Als het faxen wordt onderbroken of er een fout optreedt tijdens het verzenden of ontvangen van een
fax, wordt een tweedelige status-/foutbeschrijving gegenereerd door het faxsubsystem op de MFP.
Normale of met succes verzonden/ontvangen faxen genereren ook een bericht, om aan te geven dat
ze zijn gelukt. De informatie in het bericht bestaat uit een beschrijving en een cijfercode (enkele berichten
hebben geen cijfercode). Alleen het tekstgedeelte van het bericht wordt weergegeven op het
bedieningspaneel van de MFP; zowel het tekstbericht als de cijfercode staan echter vermeld in het
faxactiviteitenrapport, het faxbelrapport en Fax T.30- opsporing (deze faxrapporten kunnen afzonderlijk
worden afgedrukt vanaf het bedieningspaneel van de MFP via de menu's Beheer > Informatie en
Beheer > Probleemoplossing). De cijfercode wordt tussen haakjes weergegeven achter het
tekstgedeelte van het bericht in de rapporten. Als er bijvoorbeeld een communicatiefout is opgetreden,
staat op het display van het bedieningspaneel Fax mislukt: Communicatiefout. Dezelfde fout staat in
het veld Resultaat van het faxactiviteitenrapport vermeld als Communicatiefout (17). In dit voorbeeld
is de cijfercode die hoort bij deze communicatiefout '17'.

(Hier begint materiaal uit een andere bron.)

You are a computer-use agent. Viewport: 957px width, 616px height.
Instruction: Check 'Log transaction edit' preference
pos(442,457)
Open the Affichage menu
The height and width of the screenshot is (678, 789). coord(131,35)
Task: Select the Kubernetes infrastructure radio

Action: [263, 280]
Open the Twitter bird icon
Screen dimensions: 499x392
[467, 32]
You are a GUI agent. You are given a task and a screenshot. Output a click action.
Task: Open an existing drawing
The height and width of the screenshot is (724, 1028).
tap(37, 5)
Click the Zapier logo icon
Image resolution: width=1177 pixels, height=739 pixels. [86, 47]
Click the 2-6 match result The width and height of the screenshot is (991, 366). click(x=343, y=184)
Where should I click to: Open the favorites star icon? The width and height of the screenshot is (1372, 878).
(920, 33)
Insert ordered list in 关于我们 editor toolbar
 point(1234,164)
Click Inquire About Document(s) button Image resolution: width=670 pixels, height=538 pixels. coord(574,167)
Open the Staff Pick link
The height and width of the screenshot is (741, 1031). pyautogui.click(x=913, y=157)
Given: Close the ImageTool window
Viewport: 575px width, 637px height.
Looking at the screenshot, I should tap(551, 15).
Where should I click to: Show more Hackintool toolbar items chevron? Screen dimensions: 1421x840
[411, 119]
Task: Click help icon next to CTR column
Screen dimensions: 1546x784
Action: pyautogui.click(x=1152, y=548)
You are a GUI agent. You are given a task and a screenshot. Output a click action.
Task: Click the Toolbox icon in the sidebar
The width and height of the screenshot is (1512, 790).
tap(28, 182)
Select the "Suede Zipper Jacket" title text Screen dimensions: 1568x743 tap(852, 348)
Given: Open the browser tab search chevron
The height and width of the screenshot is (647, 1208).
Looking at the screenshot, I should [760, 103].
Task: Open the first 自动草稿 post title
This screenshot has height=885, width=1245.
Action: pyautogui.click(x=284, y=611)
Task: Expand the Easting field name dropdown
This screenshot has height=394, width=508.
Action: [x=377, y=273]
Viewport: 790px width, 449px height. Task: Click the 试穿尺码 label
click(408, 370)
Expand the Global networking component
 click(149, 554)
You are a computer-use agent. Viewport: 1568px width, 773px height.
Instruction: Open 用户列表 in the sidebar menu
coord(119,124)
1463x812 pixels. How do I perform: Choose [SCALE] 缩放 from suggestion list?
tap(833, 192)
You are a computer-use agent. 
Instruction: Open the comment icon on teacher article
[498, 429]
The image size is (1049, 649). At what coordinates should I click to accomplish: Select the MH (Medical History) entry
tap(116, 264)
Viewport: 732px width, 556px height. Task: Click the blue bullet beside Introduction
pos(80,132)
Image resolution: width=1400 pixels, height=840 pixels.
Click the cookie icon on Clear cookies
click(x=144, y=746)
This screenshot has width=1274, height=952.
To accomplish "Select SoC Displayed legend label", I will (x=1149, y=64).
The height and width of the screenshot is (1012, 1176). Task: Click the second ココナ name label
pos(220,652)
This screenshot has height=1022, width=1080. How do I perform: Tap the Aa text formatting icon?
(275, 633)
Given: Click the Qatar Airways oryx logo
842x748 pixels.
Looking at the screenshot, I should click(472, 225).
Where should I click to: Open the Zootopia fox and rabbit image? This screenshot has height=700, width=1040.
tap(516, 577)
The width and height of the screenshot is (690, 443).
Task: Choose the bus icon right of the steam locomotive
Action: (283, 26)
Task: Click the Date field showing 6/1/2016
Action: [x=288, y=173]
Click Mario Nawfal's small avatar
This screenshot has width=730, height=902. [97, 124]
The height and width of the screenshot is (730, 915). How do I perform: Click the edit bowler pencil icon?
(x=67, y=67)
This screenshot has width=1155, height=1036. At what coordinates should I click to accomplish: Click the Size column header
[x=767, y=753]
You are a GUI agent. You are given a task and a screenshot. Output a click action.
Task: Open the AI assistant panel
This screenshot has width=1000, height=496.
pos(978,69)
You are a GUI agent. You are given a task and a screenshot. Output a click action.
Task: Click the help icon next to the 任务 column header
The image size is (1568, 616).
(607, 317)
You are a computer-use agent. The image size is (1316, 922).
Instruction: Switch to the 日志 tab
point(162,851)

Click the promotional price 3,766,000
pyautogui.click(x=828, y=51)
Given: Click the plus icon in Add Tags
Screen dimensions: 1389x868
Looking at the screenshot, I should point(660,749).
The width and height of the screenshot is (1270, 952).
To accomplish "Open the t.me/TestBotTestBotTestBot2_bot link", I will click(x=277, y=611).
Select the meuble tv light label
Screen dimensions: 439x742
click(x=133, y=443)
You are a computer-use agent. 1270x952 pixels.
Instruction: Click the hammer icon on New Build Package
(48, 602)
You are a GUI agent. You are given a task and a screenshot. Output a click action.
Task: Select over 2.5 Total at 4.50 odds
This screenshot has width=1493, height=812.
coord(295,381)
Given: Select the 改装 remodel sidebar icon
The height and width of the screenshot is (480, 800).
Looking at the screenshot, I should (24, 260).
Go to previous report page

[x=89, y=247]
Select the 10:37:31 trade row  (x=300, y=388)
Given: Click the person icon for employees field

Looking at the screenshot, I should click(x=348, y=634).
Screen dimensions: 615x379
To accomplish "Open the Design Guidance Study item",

De cijfercode wordt gegenereerd door de faxmodem. Als de cijfercode (0) is, duidt dit gewoonlijk op een
normale modemrespons. Bij sommige berichten wordt altijd de cijfercode (0) weergegeven, terwijl
andere berichten verschillende cijfercodes kunnen hebben, afhankelijk van de omstandigheden, en
enkele berichten geen cijfercode hebben. De cijfercode (0) geeft doorgaans aan dat er geen fout was
met de faxmodem, maar dat de fout elders in het faxsubsysteem is opgetreden. Bij andere foutcodes
dan nul wordt meer informatie gegeven over de betreffende handeling of het proces dat de modem
uitvoert en duiden niet noodzakelijkerwijs op een probleem met de modem.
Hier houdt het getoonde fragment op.